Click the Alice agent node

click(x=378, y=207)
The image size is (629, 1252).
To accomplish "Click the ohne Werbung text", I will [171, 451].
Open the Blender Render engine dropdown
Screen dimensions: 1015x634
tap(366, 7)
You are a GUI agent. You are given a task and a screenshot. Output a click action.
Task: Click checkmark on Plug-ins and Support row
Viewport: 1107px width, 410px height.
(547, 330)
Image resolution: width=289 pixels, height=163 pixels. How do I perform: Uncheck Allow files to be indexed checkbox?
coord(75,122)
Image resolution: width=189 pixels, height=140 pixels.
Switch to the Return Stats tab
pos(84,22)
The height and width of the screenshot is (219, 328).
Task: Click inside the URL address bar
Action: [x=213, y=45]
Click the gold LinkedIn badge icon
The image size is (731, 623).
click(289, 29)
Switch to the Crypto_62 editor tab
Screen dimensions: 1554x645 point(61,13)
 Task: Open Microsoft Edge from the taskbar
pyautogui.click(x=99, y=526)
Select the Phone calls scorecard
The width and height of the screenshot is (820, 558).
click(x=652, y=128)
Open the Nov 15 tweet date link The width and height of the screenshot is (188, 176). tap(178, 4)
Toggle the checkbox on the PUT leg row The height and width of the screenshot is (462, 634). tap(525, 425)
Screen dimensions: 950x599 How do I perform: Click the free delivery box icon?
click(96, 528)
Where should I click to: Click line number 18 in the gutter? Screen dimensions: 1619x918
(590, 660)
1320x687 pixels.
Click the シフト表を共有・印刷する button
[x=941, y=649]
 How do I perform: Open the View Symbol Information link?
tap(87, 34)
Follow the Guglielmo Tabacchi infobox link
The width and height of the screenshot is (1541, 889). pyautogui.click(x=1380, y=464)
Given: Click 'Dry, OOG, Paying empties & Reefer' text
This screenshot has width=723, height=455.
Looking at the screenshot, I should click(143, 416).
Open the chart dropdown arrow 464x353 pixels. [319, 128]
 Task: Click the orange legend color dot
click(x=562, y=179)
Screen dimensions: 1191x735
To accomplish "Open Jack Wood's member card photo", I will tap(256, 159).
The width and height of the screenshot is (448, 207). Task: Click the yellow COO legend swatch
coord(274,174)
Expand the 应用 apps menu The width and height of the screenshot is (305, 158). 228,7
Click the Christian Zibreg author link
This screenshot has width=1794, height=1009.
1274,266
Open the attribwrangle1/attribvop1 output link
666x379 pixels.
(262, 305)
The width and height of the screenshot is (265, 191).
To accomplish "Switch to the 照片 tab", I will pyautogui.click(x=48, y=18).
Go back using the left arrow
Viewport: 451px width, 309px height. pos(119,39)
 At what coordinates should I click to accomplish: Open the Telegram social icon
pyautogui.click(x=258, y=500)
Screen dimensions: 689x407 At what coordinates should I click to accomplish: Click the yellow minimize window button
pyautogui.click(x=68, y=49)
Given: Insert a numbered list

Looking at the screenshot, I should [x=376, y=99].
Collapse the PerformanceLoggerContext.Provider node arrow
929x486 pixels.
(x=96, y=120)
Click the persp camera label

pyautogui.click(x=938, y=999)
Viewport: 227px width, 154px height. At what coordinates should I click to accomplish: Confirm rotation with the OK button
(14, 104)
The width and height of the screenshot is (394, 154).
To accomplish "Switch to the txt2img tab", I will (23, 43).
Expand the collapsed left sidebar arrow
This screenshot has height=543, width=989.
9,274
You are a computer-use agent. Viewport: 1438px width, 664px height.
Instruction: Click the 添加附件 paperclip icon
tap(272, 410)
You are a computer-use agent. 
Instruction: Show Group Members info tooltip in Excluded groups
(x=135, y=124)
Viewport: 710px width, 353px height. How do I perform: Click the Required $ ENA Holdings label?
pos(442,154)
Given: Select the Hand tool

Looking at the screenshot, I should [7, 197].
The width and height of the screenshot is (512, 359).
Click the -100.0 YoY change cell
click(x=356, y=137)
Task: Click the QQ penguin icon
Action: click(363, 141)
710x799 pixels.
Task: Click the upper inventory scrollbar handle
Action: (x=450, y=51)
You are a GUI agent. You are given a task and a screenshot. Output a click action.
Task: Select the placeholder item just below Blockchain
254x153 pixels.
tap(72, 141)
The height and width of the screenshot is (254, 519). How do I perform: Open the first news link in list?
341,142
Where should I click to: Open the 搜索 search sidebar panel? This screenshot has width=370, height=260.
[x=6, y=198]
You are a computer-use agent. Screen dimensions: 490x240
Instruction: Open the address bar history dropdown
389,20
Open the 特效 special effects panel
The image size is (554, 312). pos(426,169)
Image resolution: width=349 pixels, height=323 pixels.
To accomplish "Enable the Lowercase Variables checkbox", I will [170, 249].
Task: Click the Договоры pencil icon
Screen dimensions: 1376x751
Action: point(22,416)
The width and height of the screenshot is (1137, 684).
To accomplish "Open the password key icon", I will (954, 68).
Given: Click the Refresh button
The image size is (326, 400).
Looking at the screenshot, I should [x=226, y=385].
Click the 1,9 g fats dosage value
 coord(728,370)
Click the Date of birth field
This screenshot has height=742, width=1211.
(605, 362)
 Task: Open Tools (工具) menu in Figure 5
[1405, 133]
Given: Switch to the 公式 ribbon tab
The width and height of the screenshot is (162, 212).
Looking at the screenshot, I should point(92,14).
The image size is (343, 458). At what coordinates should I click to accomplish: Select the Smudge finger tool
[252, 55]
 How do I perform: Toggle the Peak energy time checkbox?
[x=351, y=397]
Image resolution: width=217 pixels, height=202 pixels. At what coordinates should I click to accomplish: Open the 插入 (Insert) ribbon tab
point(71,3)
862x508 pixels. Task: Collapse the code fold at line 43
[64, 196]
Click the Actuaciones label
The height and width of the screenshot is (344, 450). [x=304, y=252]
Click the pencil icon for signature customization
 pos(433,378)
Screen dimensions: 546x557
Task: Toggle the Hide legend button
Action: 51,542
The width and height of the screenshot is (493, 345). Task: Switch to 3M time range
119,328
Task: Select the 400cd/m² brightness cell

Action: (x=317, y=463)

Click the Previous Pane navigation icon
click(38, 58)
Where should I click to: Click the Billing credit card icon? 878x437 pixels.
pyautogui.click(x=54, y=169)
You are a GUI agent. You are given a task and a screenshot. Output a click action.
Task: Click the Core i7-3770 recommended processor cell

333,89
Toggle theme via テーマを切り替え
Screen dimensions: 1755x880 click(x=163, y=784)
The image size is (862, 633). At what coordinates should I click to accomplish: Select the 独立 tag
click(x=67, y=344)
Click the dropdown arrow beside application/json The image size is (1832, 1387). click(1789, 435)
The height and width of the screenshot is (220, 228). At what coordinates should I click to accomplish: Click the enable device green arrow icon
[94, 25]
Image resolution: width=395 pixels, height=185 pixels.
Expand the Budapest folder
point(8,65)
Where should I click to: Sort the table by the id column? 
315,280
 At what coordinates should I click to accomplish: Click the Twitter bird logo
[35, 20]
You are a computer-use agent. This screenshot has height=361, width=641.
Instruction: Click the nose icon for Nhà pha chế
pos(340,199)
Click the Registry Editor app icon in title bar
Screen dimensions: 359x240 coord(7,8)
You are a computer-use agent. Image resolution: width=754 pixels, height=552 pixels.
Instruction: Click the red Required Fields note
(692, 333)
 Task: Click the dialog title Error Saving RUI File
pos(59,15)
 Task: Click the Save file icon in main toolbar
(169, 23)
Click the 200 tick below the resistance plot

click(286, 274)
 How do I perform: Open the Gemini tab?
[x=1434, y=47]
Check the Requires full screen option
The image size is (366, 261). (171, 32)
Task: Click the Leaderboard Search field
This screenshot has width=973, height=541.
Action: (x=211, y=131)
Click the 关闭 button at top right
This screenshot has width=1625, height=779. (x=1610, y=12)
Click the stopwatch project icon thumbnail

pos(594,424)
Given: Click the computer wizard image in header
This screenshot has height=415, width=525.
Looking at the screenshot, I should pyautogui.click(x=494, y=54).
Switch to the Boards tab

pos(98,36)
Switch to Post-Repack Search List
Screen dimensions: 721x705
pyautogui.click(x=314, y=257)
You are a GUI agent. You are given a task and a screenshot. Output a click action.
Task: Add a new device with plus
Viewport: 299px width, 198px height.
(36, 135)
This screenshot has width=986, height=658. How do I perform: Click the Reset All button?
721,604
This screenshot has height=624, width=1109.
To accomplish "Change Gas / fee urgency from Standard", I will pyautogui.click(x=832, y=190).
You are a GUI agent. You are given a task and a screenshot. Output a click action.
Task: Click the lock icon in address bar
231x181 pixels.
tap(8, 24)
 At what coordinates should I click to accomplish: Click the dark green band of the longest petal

#####

▶ **What the task asks**
Recast the data from the line containing "The image size is (343, 458)." through the line containing "The height and width of the screenshot is (344, 450)." as a Markdown table with a Row column for the number and a Line column for the text, omitting blank lines.

▶ **Finished task**
| Row | Line |
|---|---|
| 1 | The image size is (343, 458). At what coordinates should I click to accomplish: Select the Smudge finger tool |
| 2 | [252, 55] |
| 3 |  How do I perform: Toggle the Peak energy time checkbox? |
| 4 | [x=351, y=397] |
| 5 | Image resolution: width=217 pixels, height=202 pixels. At what coordinates should I click to accomplish: Open the 插入 (Insert) ribbon tab |
| 6 | point(71,3) |
| 7 | 862x508 pixels. Task: Collapse the code fold at line 43 |
| 8 | [64, 196] |
| 9 | Click the Actuaciones label |
| 10 | The height and width of the screenshot is (344, 450). [x=304, y=252] |